As an ED physician, Lynch works directly with patients who have a history, or are at-risk, of opioid dependence. Although safety and quality prevention measures have been in the spotlight when publicly discussing opioid use disorder, Lynch’s attention has focused on developing a more proactive treatment process for at-risk hospital patients.
“I realized as I was seeing more and more of these patients, as we all have over the last couple of decades, that the services that we were providing really weren’t adequately addressing their needs and I felt like we could be doing a lot more,” he said. “Not only for safety and prevention, but also to improve treatment for them in the emergency department, in the hospital, and getting them to good and effective outpatient treatments.”
Clinician Collaboration: An Antidote for Success
To maintain his goal and emphasize quality and safety, Lynch expanded the pioneering work of Dr. Mike Turturro, ED chief, and Andrea Sargent, director of pharmacy at UPMC Mercy, who initiated an opioid-focused program in the ED.
Naloxone®, more commonly known as Narcan, is an emergency medication that reverses opioid effects, and can save the life of the patient during an overdose situation. This medication, administered as a nasal spray, does not require a prescription, and is given directly to patients considered high-risk. Lynch collaborated with different UPMC Mercy ED teams to introduce and standardize the practice systemwide.
Lynch said that more than 80% of patients who receive this take-home, emergency medication say they would not have otherwise gotten their prescription filled if the hospital had not done it for them.
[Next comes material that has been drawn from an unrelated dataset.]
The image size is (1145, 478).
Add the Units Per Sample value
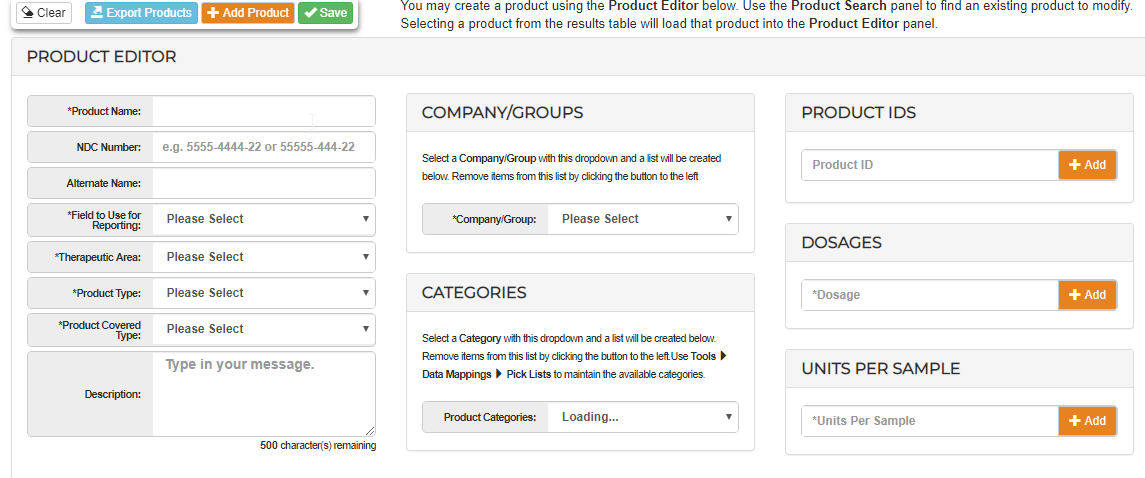[1087, 421]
Since the start of this practice, 17 EDs have given out more than 1,000 Narcan kits within the first 18 months of inception. UPMC Mercy’s ED has distributed 514 in the first 21 months of the program.
Lynch has also seen success in patients who start MAT for their opioid dependence prior to discharge.
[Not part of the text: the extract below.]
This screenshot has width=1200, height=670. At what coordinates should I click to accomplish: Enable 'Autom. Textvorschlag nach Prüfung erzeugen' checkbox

Using the prescription Suboxone® under physician supervision helps wean sufferers off illicit opioid use.
“Starting Suboxone® therapy is critical to addressing individuals who have opioid use disorder,” he said. “Starting sufferers on Suboxone® while they’re in the hospital increases the treatment’s success.
How to Remedy the Stigma
The opioid epidemic is sweeping and does not discriminate.
“It cuts across all cultural and socio-economical divides,” Lynch said. “We see it in all of our patient populations, whether it’s urban, suburban, rural, affluent, poor, homeless, up to the wealthiest patients.”
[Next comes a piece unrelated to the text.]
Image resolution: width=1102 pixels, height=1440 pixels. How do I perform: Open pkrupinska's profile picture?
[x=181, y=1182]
In light of this, providing quality, safe and easy to access treatment for sufferers is of the utmost importance. By providing effective resources during a patient’s stay, it increases the chance that individuals will seek help after discharge.
By normalizing opioid use treatment, it “doesn’t place undue burden that we wouldn’t expect people with other types of diseases to have to overcome,” Lynch added. “We have to be more thoughtful about what we’re treating and how we’re treating it.”
Understanding that opioid use disorder is a disease catalyzed by factors such as genetics and the environment, is critical to comprehensive patient care. Every employee that is involved in an ED patient’s stay, from physicians and nurses, to the admissions personnel, plays a role in the success of the patient during and after their stay. Being aware about the language we use when talking to or about sufferers is critical.
“There is a person who has an opioid use disorder, a person who has alcohol use disorder,” Lynch said. “Recognizing these individuals as human beings with thoughts and feelings and a lot of experience that has been traumatic and hurtful and family members who care and love them and who have been devastated as well by this, and just trying to take a step back and remember, those are the kinds of things that will help us address the stigma attached with it.”